**STATED TASK:**
Convert the lines from the one containing "Given: Open the Description tab" through the end of the lines into a JSON list of strings, one string per line and no blank lines, with the pictures omitted.

··· RECORDS PROVIDED ···

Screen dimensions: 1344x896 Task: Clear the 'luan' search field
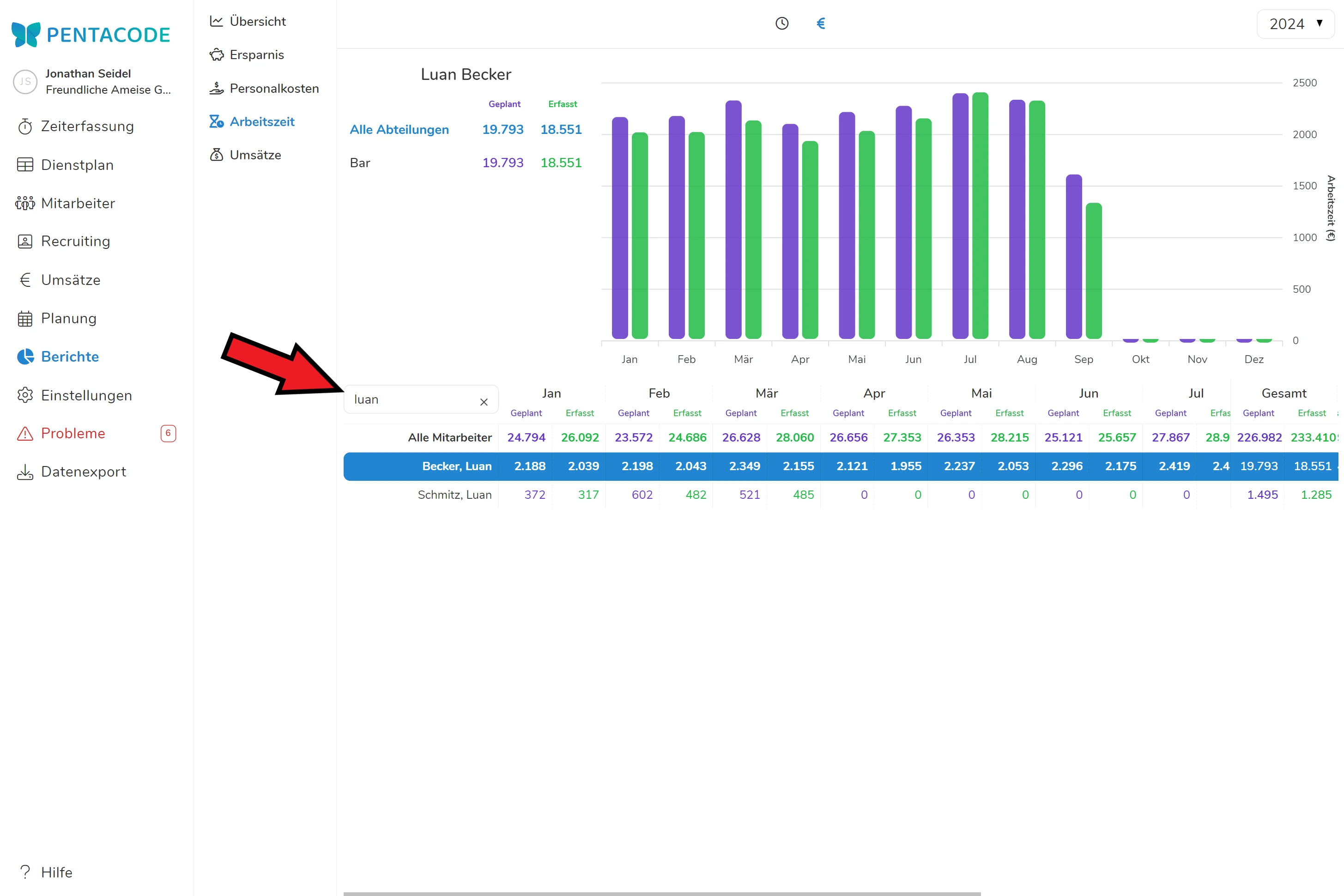(484, 402)
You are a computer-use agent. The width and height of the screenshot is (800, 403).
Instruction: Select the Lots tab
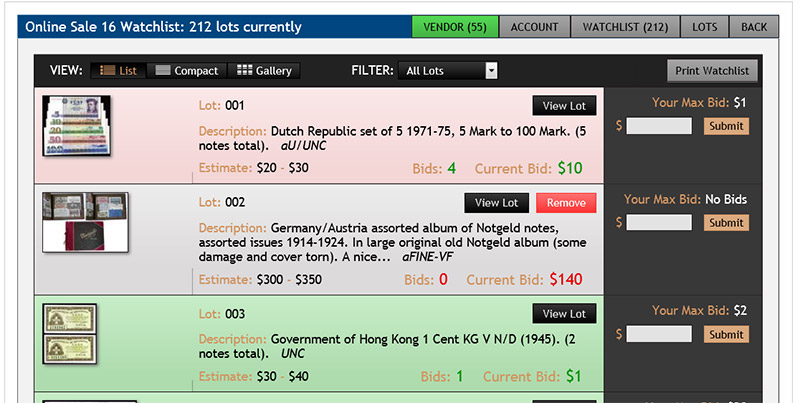[704, 27]
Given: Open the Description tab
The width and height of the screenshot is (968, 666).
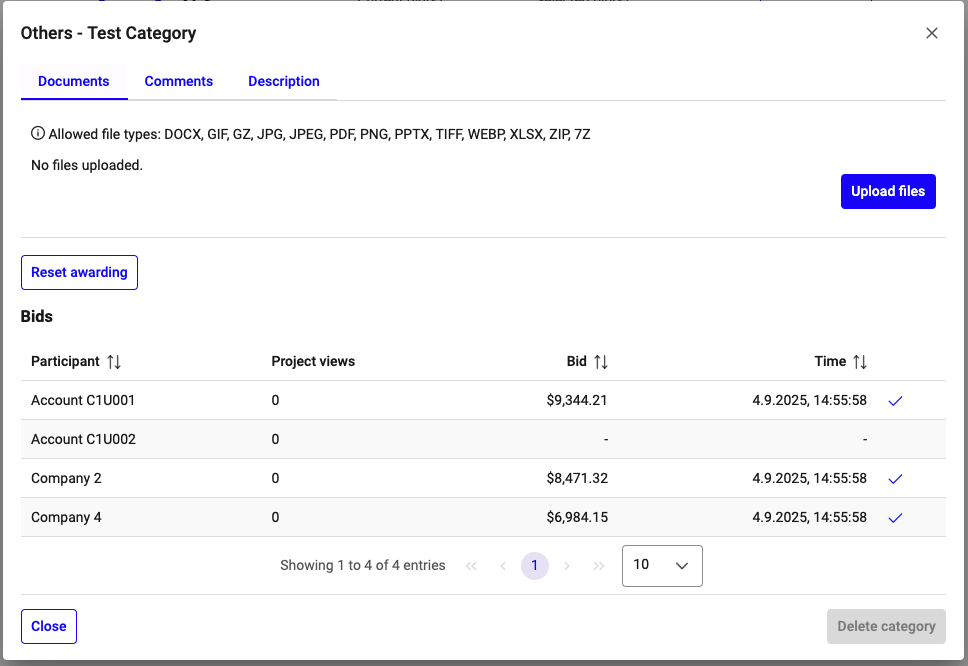Looking at the screenshot, I should pyautogui.click(x=284, y=81).
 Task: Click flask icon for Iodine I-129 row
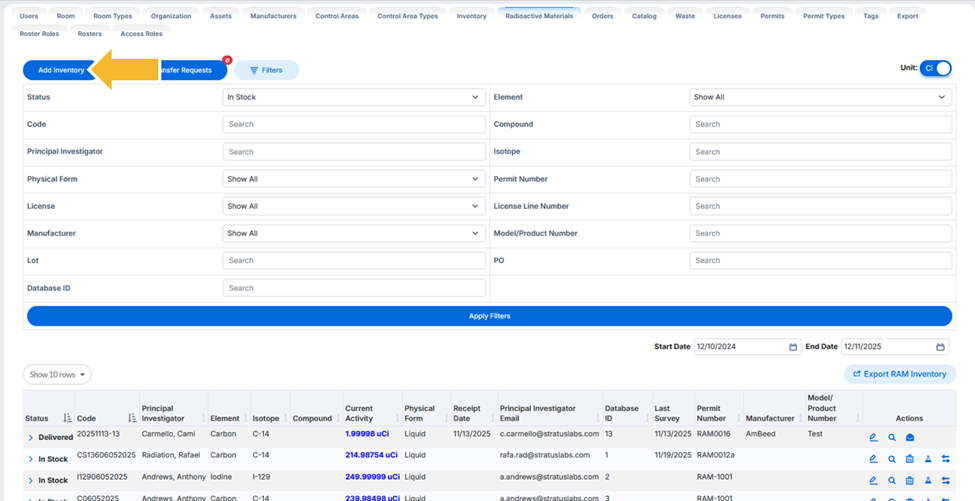(x=928, y=480)
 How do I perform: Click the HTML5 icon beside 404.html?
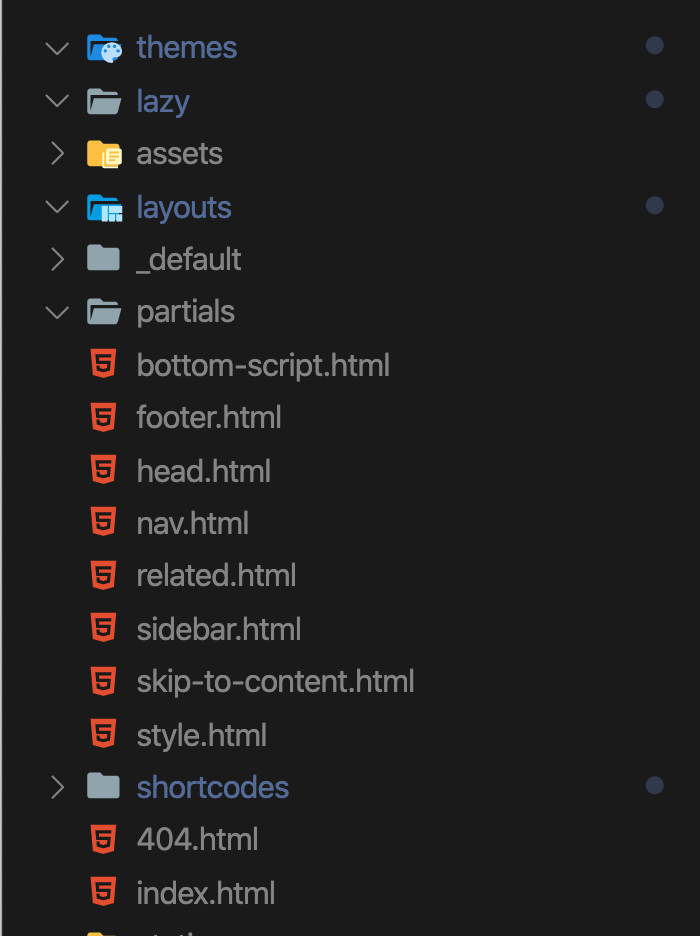[x=103, y=839]
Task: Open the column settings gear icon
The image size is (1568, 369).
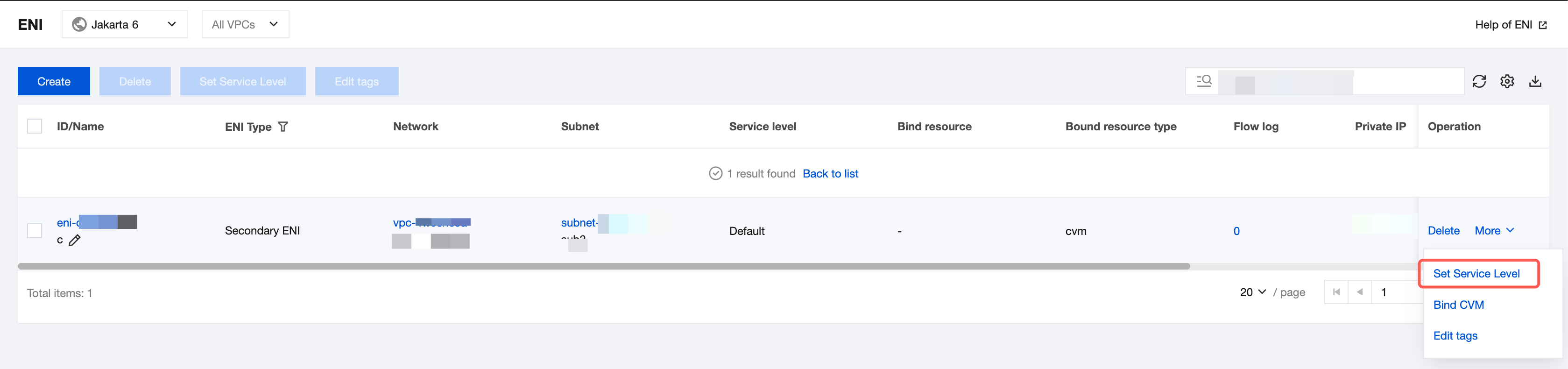Action: tap(1506, 82)
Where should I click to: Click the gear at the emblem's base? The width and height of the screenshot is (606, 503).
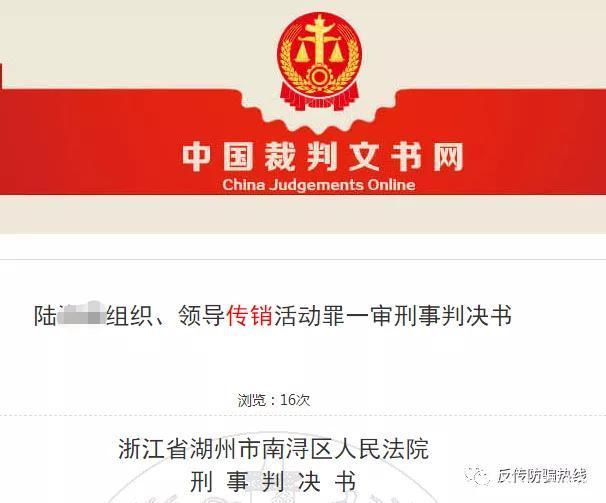tap(319, 77)
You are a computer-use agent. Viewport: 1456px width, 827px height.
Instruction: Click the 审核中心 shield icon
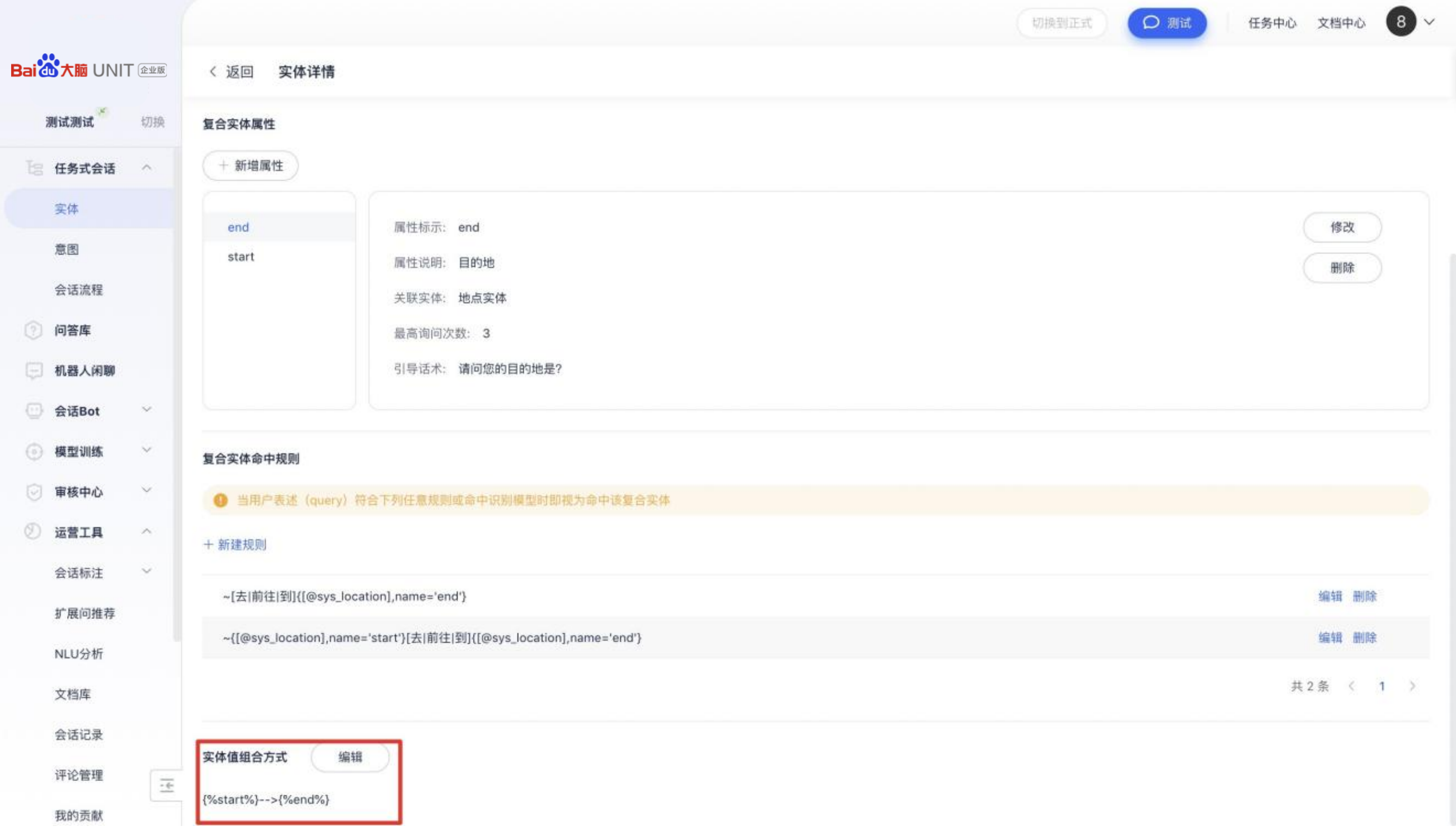click(x=33, y=492)
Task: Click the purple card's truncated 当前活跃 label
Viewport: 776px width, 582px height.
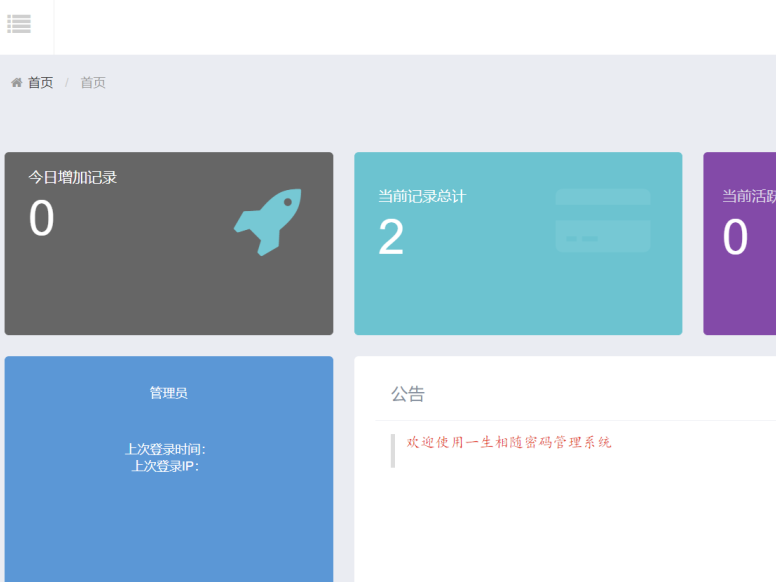Action: (x=749, y=196)
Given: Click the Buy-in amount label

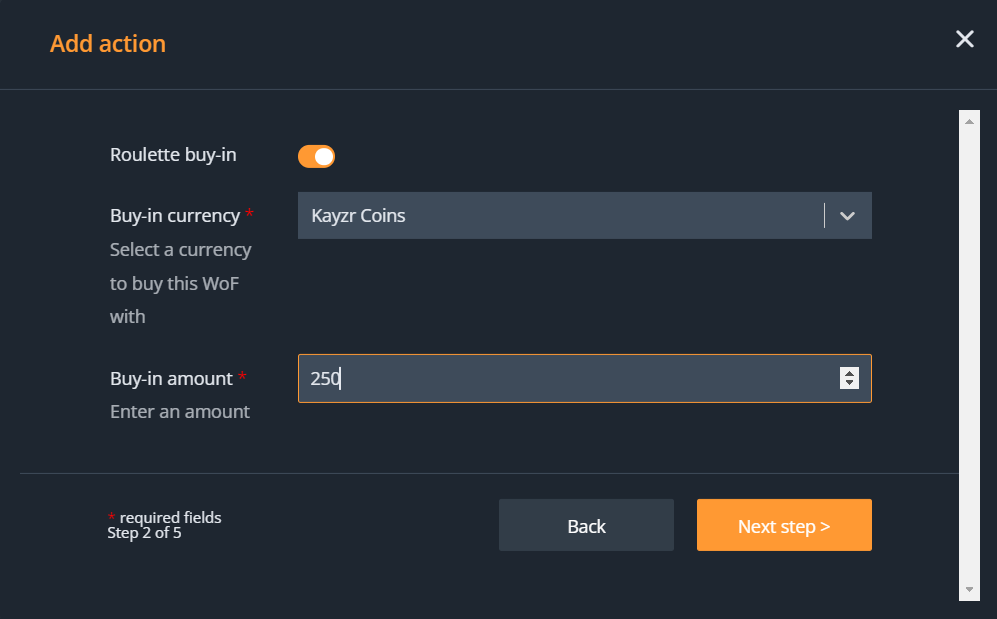Looking at the screenshot, I should click(x=171, y=379).
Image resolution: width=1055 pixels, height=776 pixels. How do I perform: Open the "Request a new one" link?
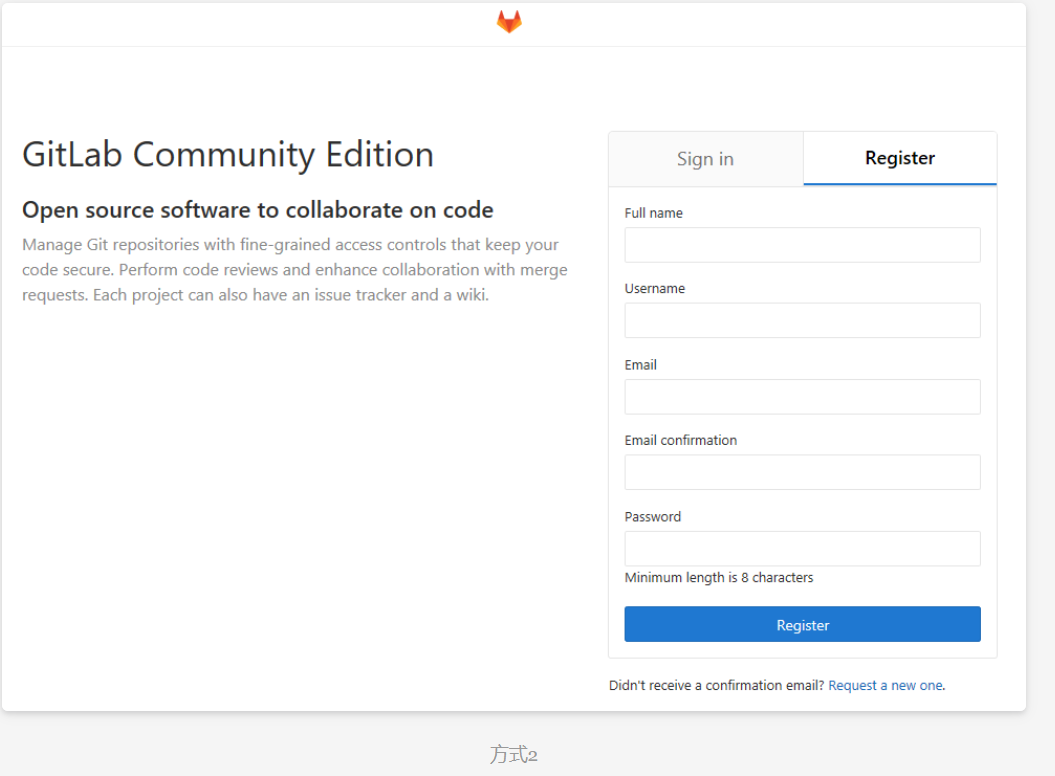(885, 685)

···

**EXERCISE RESULT:**
[
  "Given: Open the Description tab",
  "The width and height of the screenshot is (968, 666).",
  "Looking at the screenshot, I should pyautogui.click(x=284, y=81).",
  " Task: Click flask icon for Iodine I-129 row",
  "(x=928, y=480)",
  " How do I perform: Click the HTML5 icon beside 404.html?",
  "[x=103, y=839]",
  "Task: Open the column settings gear icon",
  "The image size is (1568, 369).",
  "Action: tap(1506, 82)",
  "Where should I click to: Click the gear at the emblem's base? The width and height of the screenshot is (606, 503).",
  "tap(319, 77)",
  "You are a computer-use agent. Viewport: 1456px width, 827px height.",
  "Instruction: Click the 审核中心 shield icon",
  "click(x=33, y=492)",
  "Task: Click the purple card's truncated 当前活跃 label",
  "Viewport: 776px width, 582px height.",
  "Action: (x=749, y=196)",
  "Given: Click the Buy-in amount label",
  "Looking at the screenshot, I should click(x=171, y=379).",
  "Image resolution: width=1055 pixels, height=776 pixels. How do I perform: Open the \"Request a new one\" link?",
  "(885, 685)"
]